• **GOAL**: Write out every line of the entries below again, requests included, and shift each coordinate in the answers by -45. Leave out the pictures.

Data drawn from a collection
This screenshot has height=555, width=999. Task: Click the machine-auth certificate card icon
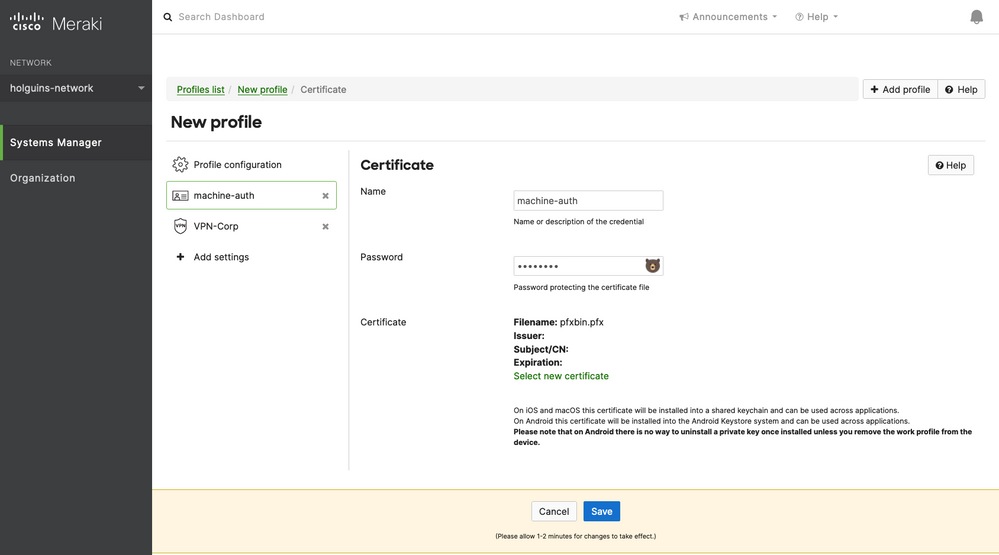[x=180, y=196]
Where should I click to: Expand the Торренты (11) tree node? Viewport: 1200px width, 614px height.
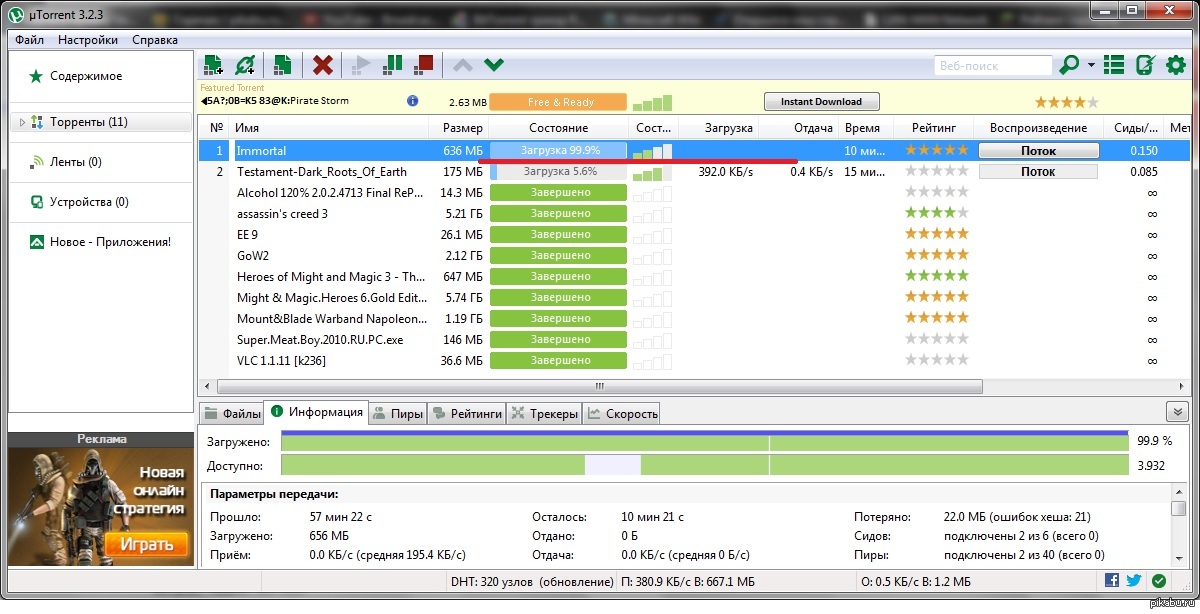[22, 122]
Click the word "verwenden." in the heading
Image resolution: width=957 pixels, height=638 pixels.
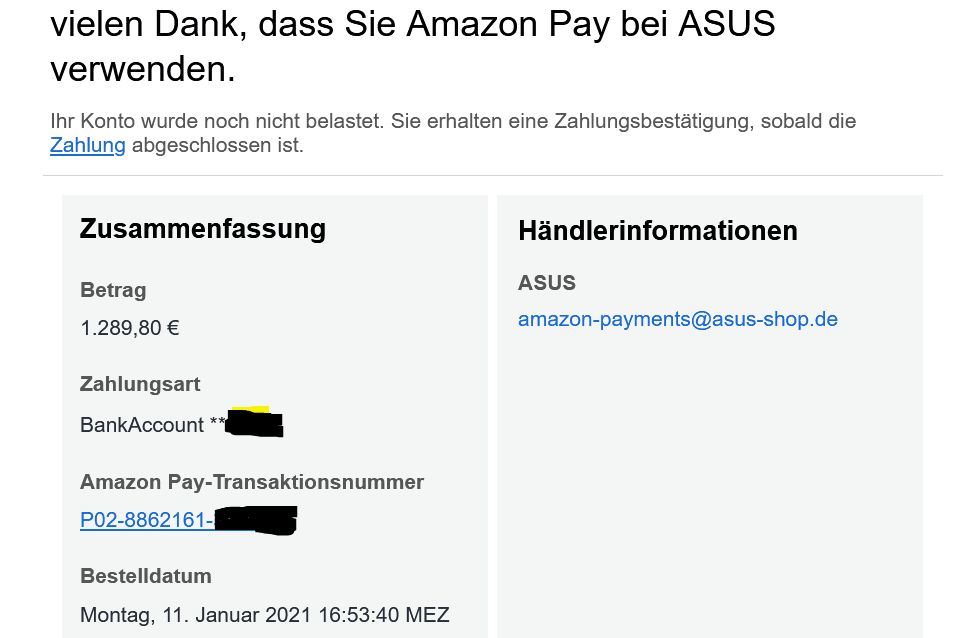[x=143, y=70]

• **EXERCISE RESPONSE**:
This screenshot has height=555, width=999. Task: Click the machine-auth certificate card icon
[x=135, y=151]
Where should I click to: Expand the Торренты (11) tree node? Viewport: 1200px width, 614px height.
[-23, 77]
Click the word "verwenden." in the heading
Image resolution: width=957 pixels, height=638 pixels.
[x=98, y=25]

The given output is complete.